* **RECORDED DATA**:

* * * * * * *

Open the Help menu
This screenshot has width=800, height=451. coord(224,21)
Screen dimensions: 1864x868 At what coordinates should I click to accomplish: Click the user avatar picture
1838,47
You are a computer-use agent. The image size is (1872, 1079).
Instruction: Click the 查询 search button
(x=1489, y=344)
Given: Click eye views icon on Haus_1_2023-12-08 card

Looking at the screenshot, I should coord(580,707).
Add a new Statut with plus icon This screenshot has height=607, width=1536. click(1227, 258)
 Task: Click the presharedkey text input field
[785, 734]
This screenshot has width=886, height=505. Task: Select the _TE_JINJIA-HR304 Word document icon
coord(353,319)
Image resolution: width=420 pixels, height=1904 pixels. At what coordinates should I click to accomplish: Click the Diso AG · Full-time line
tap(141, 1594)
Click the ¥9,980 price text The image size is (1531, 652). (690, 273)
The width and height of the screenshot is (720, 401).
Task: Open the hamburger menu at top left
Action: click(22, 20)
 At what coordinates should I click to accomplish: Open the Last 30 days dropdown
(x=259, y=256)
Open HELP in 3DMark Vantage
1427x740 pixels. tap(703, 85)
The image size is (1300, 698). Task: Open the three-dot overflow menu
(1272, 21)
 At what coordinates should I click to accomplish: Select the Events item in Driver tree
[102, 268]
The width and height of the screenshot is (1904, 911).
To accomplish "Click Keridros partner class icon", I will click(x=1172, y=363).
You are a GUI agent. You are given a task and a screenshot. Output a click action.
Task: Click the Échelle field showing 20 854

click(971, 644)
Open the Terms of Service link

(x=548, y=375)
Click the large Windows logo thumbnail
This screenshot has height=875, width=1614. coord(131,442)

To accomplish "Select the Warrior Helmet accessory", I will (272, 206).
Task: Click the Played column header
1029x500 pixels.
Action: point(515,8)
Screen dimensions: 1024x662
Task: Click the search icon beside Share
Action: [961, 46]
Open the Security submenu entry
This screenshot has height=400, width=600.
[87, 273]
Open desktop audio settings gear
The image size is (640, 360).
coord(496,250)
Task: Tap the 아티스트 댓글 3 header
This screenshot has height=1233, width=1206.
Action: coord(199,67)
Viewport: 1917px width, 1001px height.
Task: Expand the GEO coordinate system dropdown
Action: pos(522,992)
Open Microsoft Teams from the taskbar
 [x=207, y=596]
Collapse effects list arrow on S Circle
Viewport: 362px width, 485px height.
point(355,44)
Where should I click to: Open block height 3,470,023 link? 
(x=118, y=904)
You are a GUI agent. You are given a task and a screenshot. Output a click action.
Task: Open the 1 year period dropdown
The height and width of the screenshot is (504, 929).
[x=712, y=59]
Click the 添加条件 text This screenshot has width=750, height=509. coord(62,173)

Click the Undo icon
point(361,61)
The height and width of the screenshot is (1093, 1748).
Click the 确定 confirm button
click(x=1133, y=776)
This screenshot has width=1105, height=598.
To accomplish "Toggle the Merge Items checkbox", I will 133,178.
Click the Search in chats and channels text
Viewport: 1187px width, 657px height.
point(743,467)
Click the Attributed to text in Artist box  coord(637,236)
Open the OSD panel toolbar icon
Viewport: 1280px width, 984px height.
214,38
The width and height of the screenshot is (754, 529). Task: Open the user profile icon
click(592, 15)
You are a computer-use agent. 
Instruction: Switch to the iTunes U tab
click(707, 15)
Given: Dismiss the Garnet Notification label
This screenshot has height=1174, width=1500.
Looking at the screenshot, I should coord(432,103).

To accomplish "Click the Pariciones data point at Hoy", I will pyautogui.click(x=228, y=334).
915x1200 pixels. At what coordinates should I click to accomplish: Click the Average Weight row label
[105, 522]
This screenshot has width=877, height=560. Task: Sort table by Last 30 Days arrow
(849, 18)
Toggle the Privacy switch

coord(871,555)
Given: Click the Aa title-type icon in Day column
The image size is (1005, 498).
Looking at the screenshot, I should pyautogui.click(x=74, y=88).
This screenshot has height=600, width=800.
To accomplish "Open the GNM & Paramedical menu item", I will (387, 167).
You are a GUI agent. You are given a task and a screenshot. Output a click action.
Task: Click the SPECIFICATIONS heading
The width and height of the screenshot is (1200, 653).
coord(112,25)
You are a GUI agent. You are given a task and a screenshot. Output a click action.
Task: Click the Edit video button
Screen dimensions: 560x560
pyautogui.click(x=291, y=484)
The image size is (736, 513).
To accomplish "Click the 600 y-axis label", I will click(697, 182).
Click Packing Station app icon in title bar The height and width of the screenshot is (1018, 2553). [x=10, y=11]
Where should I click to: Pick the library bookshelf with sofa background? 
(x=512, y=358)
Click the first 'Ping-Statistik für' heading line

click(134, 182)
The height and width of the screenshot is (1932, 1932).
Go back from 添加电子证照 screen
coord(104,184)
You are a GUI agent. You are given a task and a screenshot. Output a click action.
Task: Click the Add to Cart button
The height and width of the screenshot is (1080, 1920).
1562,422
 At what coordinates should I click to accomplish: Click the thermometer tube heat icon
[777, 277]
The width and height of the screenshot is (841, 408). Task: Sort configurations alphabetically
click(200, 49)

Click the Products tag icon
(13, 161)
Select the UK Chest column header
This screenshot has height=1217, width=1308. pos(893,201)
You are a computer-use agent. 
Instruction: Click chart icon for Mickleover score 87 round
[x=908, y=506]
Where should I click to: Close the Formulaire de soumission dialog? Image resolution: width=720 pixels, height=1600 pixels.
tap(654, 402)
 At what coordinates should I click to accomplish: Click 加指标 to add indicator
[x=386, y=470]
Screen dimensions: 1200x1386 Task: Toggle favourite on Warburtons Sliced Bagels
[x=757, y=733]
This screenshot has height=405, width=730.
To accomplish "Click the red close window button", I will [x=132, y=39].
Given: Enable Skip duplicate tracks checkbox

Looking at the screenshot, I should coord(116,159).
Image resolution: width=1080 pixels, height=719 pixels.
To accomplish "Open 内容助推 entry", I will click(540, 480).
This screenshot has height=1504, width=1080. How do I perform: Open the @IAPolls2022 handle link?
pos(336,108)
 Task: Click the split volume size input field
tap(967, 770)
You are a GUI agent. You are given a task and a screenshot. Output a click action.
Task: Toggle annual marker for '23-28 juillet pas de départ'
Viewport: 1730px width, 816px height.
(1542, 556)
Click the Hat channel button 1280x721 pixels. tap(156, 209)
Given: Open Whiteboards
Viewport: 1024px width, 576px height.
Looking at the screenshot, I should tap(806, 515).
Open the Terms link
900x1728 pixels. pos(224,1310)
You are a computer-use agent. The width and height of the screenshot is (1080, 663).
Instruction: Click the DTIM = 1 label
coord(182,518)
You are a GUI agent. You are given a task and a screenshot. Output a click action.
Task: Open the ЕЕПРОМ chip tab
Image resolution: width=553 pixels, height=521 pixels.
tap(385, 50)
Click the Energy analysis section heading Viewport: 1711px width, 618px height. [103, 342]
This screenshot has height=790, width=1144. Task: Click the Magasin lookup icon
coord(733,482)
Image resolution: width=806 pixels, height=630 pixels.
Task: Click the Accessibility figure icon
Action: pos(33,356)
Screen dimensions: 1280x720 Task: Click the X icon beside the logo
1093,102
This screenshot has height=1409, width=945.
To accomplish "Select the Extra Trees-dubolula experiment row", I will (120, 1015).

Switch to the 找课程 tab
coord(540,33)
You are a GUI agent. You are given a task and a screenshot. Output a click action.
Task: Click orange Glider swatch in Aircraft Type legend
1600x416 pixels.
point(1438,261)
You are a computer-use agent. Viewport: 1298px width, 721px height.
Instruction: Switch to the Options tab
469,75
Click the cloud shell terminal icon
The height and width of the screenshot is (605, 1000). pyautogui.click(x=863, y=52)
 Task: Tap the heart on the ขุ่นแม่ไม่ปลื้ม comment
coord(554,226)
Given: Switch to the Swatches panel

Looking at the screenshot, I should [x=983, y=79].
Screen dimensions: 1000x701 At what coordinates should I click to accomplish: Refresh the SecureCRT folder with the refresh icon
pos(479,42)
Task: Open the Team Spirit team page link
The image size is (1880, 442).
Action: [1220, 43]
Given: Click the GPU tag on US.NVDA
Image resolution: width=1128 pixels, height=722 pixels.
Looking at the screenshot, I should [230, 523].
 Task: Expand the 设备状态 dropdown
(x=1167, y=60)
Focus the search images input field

* * * * * * *

* **EXERCISE AIM**: From the line with "Task: Tap the heart" to the final line of the data above, please reproduce every line exactly and add nothing.

* **PROBLEM SOLUTION**:
 Task: Tap the heart on the ขุ่นแม่ไม่ปลื้ม comment
coord(554,226)
Given: Switch to the Swatches panel

Looking at the screenshot, I should [x=983, y=79].
Screen dimensions: 1000x701 At what coordinates should I click to accomplish: Refresh the SecureCRT folder with the refresh icon
pos(479,42)
Task: Open the Team Spirit team page link
The image size is (1880, 442).
Action: [1220, 43]
Given: Click the GPU tag on US.NVDA
Image resolution: width=1128 pixels, height=722 pixels.
Looking at the screenshot, I should [230, 523].
 Task: Expand the 设备状态 dropdown
(x=1167, y=60)
Focus the search images input field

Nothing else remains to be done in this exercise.